L’inquiétude des marchés reflète d’abord le poids de l’Iran et, par extension, celui du golfe Persique dans l’approvisionnement mondial en « or noir ». Samedi à la mi-journée, il était difficile de savoir dans quelle mesure les installations pétrolières de la République islamique ont été affectées par les bombardements.

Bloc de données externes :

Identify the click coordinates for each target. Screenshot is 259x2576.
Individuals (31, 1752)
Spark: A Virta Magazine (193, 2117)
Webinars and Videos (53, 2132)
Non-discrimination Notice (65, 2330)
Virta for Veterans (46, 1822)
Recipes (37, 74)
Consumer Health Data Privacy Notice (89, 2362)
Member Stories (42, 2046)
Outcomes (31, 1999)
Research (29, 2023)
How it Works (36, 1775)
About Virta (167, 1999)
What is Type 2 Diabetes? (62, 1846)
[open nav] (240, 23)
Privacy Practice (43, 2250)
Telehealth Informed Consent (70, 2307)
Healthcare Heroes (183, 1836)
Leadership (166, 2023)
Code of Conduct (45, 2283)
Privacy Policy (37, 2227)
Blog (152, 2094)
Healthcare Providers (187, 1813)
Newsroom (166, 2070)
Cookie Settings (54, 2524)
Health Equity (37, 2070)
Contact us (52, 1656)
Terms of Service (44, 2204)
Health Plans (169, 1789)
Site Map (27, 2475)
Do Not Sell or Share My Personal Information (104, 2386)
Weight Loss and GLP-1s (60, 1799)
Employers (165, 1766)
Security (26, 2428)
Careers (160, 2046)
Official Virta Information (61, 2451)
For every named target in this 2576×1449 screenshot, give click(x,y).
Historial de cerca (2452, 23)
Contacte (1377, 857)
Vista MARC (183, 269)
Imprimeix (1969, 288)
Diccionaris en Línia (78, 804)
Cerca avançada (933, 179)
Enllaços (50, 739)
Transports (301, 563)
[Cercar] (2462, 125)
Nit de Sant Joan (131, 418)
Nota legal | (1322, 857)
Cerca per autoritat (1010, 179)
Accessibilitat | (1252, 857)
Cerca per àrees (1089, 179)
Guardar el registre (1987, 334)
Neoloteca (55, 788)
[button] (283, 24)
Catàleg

En janvier, l’Iran a produit 3,4 millions de barils de pétrole brut par jour, selon l’Agence internationale de l’énergie. Soit environ 3 % de l’offre pétrolière mondiale. Depuis 2019, malgré l’embargo américain, Téhéran continue d’exporter une partie de son pétrole, manne considérable pour l’économie iranienne. Ces livraisons se destinent principalement à la Chine, au moyen d’une « flotte fantôme » déjouant les sanctions. L’extraction du pétrole iranien peut se faire à un coût relativement bas, de l’ordre de « 10 dollars » le baril, selon Arne Lohmann Rasmussen, analyste pour le fonds d’investissement danois Global Risk Management, cité par l’Agence France-Presse. C’est-à-dire à un coût quatre à six fois moins élevé que celui aux Etats-Unis ou au Canada, d’après ses calculs.